— start of Task input —

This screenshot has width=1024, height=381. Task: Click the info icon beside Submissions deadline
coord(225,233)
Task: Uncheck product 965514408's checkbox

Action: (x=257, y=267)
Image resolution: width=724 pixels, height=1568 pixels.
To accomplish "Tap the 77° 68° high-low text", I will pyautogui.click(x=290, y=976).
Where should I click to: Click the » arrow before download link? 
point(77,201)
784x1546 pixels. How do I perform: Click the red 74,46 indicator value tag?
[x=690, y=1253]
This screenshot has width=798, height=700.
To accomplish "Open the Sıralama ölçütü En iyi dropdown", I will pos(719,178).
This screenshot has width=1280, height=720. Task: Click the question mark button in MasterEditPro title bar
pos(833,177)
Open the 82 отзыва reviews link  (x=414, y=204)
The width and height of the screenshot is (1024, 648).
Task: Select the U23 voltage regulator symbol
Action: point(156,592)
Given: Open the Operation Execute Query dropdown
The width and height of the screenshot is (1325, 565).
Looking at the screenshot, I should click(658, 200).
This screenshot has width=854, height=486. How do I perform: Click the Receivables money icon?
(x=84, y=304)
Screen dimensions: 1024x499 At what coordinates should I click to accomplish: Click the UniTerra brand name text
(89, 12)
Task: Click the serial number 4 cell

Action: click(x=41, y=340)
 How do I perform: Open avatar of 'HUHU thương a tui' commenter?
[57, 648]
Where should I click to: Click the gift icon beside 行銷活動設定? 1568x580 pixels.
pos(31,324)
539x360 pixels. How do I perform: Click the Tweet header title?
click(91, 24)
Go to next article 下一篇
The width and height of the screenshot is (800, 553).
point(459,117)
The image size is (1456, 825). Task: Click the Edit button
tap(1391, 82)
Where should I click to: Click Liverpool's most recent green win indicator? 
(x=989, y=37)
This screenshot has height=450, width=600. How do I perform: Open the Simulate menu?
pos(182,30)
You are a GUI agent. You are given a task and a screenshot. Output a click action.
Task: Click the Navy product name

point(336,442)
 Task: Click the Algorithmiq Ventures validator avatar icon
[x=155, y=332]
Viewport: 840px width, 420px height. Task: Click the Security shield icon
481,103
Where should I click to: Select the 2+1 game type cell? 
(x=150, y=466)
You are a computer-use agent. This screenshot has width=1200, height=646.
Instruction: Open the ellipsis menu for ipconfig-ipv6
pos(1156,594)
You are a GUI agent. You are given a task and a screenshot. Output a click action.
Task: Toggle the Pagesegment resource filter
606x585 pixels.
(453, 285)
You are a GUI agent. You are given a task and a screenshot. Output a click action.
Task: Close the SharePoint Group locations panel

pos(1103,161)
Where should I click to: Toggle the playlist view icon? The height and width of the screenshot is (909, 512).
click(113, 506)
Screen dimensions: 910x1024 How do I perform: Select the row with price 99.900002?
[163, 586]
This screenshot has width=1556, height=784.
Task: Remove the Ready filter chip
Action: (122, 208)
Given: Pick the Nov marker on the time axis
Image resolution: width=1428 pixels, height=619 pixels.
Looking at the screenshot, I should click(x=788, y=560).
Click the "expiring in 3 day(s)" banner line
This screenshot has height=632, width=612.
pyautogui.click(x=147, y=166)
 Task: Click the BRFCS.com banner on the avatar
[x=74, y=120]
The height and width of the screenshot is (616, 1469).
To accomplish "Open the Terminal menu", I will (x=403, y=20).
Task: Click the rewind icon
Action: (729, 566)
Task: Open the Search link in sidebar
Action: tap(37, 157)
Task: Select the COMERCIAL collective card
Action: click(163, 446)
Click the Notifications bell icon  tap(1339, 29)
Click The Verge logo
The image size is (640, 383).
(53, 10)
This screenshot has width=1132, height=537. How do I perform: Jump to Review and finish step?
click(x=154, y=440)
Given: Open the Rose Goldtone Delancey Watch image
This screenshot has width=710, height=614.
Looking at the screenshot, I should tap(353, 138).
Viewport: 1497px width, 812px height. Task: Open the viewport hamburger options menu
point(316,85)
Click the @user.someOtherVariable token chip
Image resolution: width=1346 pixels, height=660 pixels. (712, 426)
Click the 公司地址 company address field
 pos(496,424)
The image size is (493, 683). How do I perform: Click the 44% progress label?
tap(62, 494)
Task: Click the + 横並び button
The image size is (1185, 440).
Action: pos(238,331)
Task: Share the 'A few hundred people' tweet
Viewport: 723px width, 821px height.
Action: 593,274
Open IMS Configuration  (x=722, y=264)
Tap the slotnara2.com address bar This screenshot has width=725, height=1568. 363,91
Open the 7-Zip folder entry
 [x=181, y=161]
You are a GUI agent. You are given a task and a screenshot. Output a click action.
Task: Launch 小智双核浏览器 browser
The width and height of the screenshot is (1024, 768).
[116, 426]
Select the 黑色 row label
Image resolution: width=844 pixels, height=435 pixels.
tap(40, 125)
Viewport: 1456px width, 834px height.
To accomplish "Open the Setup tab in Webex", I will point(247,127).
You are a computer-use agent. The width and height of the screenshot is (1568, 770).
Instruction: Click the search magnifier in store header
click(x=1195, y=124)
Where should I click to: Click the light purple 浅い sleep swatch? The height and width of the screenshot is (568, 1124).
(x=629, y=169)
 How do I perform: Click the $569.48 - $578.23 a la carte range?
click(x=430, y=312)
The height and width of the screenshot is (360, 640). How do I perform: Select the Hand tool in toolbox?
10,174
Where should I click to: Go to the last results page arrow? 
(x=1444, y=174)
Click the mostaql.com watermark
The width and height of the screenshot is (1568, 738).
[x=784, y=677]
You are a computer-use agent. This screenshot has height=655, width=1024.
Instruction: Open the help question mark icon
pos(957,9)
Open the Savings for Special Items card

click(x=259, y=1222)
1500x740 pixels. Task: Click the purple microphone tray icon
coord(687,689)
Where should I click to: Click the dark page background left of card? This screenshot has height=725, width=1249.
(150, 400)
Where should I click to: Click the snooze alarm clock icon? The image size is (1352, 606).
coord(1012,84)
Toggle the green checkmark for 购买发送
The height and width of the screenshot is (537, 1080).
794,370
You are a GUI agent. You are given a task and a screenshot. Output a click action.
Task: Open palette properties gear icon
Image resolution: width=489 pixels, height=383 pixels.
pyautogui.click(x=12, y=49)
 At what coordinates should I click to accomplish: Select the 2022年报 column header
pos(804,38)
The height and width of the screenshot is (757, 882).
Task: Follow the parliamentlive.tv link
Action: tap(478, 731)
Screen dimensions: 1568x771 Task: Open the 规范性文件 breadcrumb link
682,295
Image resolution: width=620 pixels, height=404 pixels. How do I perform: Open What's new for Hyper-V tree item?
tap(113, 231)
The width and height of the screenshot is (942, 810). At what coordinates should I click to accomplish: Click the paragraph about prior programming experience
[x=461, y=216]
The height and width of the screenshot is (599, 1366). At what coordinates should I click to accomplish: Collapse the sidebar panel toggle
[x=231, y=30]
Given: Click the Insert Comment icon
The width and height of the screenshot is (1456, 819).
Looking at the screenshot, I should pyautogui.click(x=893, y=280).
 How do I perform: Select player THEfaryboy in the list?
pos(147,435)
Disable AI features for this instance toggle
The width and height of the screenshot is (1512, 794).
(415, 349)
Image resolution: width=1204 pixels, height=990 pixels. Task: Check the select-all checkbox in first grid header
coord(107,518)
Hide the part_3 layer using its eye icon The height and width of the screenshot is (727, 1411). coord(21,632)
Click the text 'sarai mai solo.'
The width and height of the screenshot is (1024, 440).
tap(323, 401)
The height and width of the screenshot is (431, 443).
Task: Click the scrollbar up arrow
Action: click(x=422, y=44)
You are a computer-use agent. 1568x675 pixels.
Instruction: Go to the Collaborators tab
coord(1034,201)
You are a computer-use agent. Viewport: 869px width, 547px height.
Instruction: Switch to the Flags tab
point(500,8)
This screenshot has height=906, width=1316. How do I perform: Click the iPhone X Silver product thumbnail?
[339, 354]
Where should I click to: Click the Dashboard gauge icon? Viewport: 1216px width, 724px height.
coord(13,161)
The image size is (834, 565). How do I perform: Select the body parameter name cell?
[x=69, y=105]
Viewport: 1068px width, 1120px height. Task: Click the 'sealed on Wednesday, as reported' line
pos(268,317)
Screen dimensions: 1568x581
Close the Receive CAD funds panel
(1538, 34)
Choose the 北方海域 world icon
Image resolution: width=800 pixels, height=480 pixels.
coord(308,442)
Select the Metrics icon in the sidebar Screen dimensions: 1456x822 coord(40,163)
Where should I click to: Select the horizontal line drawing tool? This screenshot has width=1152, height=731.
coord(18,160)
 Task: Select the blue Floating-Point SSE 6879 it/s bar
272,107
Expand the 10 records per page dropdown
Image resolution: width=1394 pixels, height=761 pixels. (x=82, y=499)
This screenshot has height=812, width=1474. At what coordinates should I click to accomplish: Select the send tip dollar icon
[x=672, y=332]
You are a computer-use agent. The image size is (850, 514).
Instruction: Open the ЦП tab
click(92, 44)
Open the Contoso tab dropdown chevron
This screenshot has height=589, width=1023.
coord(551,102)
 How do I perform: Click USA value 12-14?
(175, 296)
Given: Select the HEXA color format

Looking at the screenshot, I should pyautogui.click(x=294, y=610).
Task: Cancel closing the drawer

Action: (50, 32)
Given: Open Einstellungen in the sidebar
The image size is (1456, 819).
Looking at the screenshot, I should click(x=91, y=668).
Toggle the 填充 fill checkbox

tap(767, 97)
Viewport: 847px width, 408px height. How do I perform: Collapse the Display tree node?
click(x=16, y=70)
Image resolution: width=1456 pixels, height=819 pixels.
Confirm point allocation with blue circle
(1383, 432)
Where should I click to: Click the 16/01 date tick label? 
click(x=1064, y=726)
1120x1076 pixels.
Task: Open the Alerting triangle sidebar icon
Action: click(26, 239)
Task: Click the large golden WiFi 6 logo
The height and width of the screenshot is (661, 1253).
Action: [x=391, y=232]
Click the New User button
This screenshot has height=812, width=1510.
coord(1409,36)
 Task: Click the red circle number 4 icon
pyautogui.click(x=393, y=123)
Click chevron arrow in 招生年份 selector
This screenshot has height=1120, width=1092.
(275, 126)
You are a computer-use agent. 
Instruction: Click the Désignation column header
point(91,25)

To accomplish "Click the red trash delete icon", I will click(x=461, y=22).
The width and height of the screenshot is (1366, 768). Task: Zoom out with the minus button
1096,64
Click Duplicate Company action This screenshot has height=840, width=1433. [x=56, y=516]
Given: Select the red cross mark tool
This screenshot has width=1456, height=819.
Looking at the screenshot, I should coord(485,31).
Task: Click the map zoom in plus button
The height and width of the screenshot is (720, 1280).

— end of Task input —

### Exercise goal
Please return, unchanged, the part of the records that opens with the line containing "Where should I click to: Click Liverpool's" and closes with the line containing "[x=74, y=120]", with both of those lines included.

### Solution below
Where should I click to: Click Liverpool's most recent green win indicator? 
(x=989, y=37)
This screenshot has height=450, width=600. How do I perform: Open the Simulate menu?
pos(182,30)
You are a GUI agent. You are given a task and a screenshot. Output a click action.
Task: Click the Navy product name

point(336,442)
 Task: Click the Algorithmiq Ventures validator avatar icon
[x=155, y=332]
Viewport: 840px width, 420px height. Task: Click the Security shield icon
481,103
Where should I click to: Select the 2+1 game type cell? 
(x=150, y=466)
You are a computer-use agent. This screenshot has width=1200, height=646.
Instruction: Open the ellipsis menu for ipconfig-ipv6
pos(1156,594)
You are a GUI agent. You are given a task and a screenshot. Output a click action.
Task: Toggle the Pagesegment resource filter
606x585 pixels.
(453, 285)
You are a GUI agent. You are given a task and a screenshot. Output a click action.
Task: Close the SharePoint Group locations panel

pos(1103,161)
Where should I click to: Toggle the playlist view icon? The height and width of the screenshot is (909, 512).
click(113, 506)
Screen dimensions: 910x1024 How do I perform: Select the row with price 99.900002?
[163, 586]
This screenshot has width=1556, height=784.
Task: Remove the Ready filter chip
Action: (122, 208)
Given: Pick the Nov marker on the time axis
Image resolution: width=1428 pixels, height=619 pixels.
Looking at the screenshot, I should click(x=788, y=560).
Click the "expiring in 3 day(s)" banner line
This screenshot has height=632, width=612.
pyautogui.click(x=147, y=166)
 Task: Click the BRFCS.com banner on the avatar
[x=74, y=120]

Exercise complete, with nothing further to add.